A first step of reacting a hydrosulfide of an alkali metal and a hydroxide of an alkali metal in a mixed solvent of water and an amide compound in the presence of an organic acid salt of an alkali metal and then performing dehydration to prepare a sulfide of an alkali metal;
A second step of adding a dihalogenated aromatic compound and an amide compound to the reactor containing the sulfide of the alkali metal and performing a polymerization reaction to prepare a slurry containing polyarylene sulfide; And
Washing the slurry with water, followed by washing with an amide compound or with an amide compound, followed by washing with water, washing with an acidic aqueous solution at high temperature and high pressure, and further washing with water to prepare a polyarylene sulfide having a hydrophilic functional group introduced therein. Including a third step;
A method for producing polyarylene sulfide into which a hydrophilic functional group is introduced. The method of claim 1,
The dehydration reaction of the first step is carried out at a temperature of 180 ℃ to 200 ℃
A method for producing polyarylene sulfide into which a hydrophilic functional group is introduced. The method of claim 1,
Before performing the second step, further comprising the step of lowering the temperature of the reactor containing the sulfide of the alkali metal to a temperature of 150 ℃ to 180 ℃
A method for producing polyarylene sulfide into which a hydrophilic functional group is introduced. The method of claim 1,
Washing with water in the third step is performed at a temperature of 80 ℃ to 90 ℃
A method for producing polyarylene sulfide into which a hydrophilic functional group is introduced. The method of claim 1,
Washing with the amide-based compound in the third step is performed at a temperature of 140°C to 160°C.

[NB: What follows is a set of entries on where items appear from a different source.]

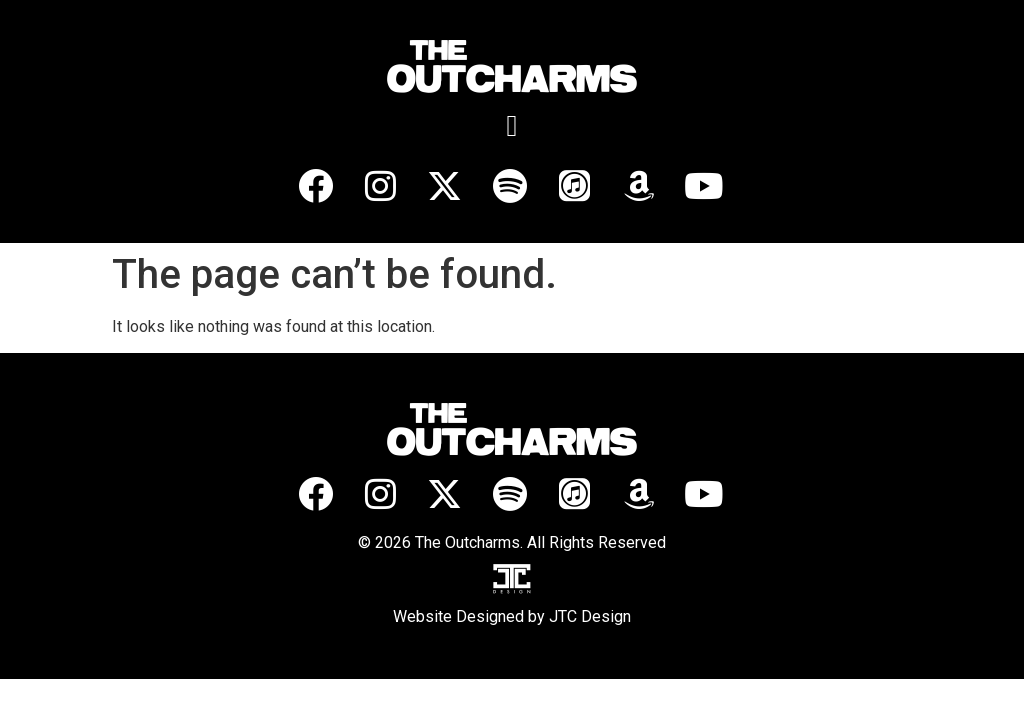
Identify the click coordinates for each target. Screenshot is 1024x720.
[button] (512, 125)
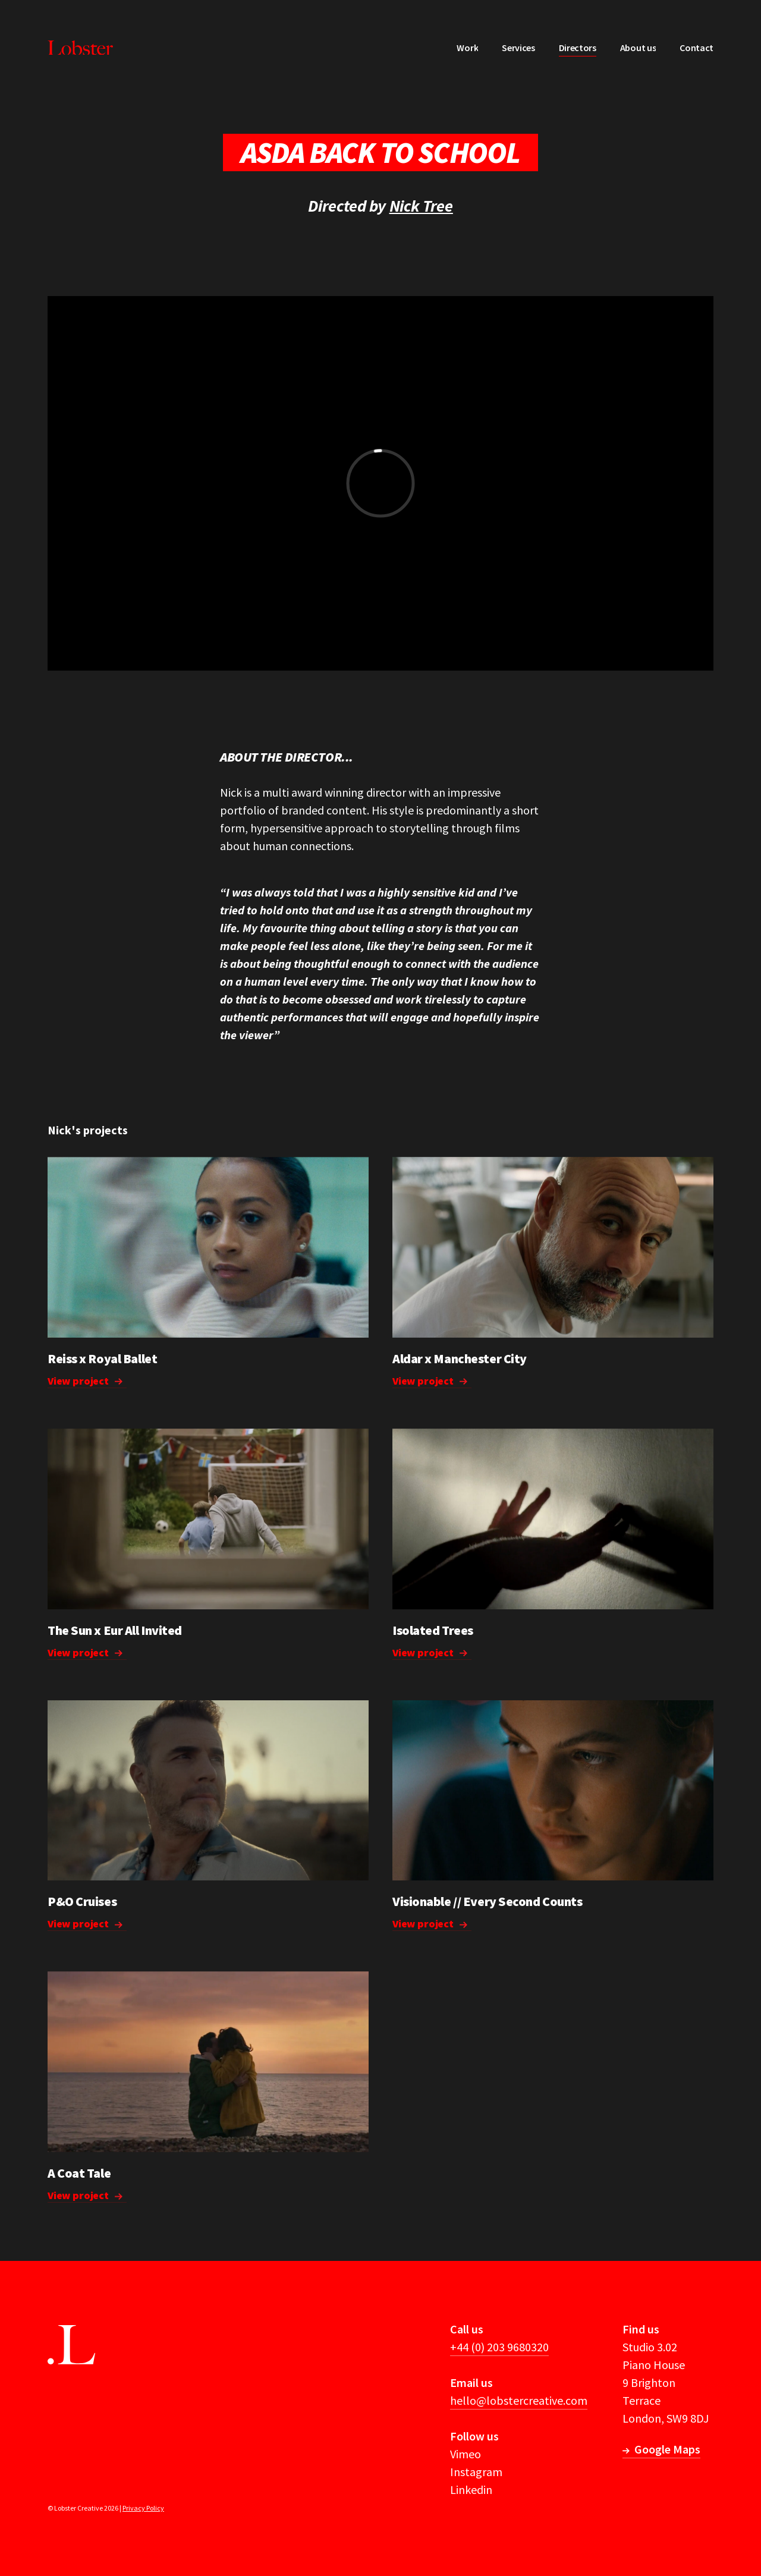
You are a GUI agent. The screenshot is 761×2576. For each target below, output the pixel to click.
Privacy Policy (143, 2507)
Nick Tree (421, 205)
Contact (696, 48)
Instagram (476, 2471)
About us (638, 48)
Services (518, 48)
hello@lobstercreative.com (518, 2400)
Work (467, 48)
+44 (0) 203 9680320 (499, 2346)
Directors (577, 48)
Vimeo (465, 2453)
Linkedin (471, 2489)
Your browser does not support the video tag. (208, 1247)
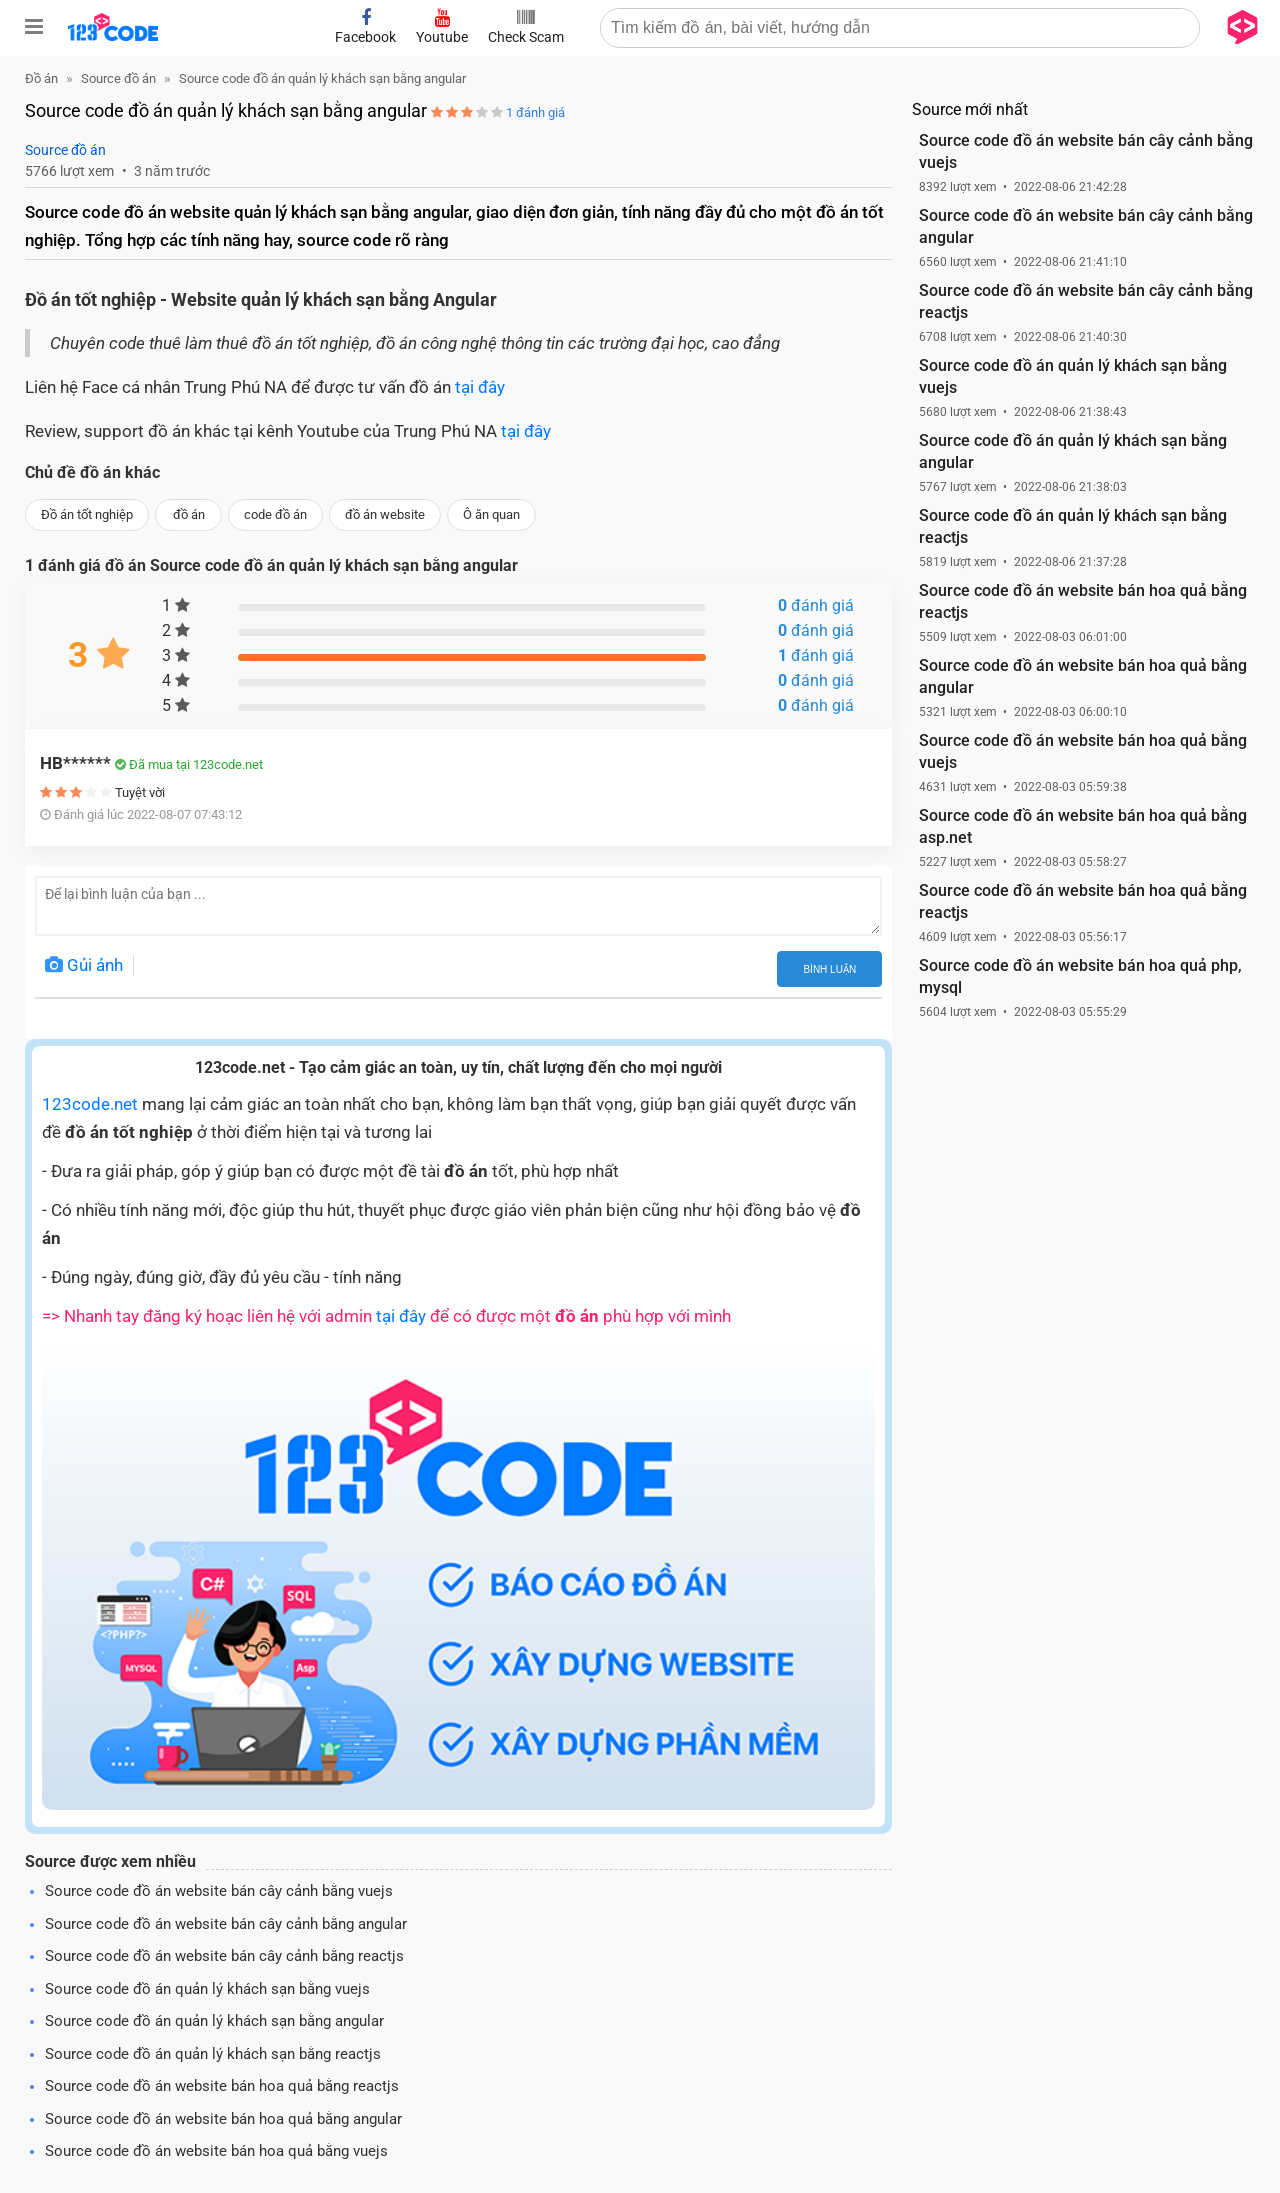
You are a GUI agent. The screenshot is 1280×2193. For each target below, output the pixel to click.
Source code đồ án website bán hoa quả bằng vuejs (216, 2151)
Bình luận (829, 969)
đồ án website (385, 514)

A method for producing polyarylene sulfide into which a hydrophilic functional group is introduced. The method of claim 1,
Washing with an acidic aqueous solution at high temperature and high pressure in the third step is performed at a pressure of more than 1 bar and less than 15 bar.

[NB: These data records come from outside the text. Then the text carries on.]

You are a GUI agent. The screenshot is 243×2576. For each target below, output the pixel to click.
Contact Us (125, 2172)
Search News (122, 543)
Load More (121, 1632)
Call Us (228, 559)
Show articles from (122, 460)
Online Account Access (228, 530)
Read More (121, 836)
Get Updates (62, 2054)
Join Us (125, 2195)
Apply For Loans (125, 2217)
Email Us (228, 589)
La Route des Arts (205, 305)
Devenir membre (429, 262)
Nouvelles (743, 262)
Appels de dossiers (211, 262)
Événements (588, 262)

A method for producing polyarylene sulfide into which a hydrophilic functional group is introduced. The method of claim 1,
Washing with an acidic aqueous solution at high temperature and high pressure in the third step is performed at a temperature of more than 90 ℃ and not more than 200 ℃.
A method for producing polyarylene sulfide into which a hydrophilic functional group is introduced. The method of claim 1,
Washing with an acidic aqueous solution at high temperature and high pressure in the third step is performed in washing water having a pH of 5 to 6
A method for producing polyarylene sulfide into which a hydrophilic functional group is introduced. The method of claim 1,
The hydrophilic functional group is at least one of a carboxyl group, a hydroxy group, and an amine group.
A method for producing polyarylene sulfide into which a hydrophilic functional group is introduced. The method of claim 1,
The polyarylene sulfide into which the hydrophilic functional group is introduced is produced in a yield of 85% or more.
A method for producing polyarylene sulfide into which a hydrophilic functional group is introduced. The method of claim 1,
The reactivity of the polyarylene sulfide into which the hydrophilic functional group is introduced to the coupling agent (MFR _pps / MFR _pps-ca ) is 2.3 or more.
A method for producing polyarylene sulfide into which a hydrophilic functional group is introduced. The method of claim 1,
The reactivity of the polyarylene sulfide into which the hydrophilic functional group is introduced to the glass fiber (MFR _pps / MFR _pps-gf ) is 12 or more.
A method for producing polyarylene sulfide into which a hydrophilic functional group is introduced.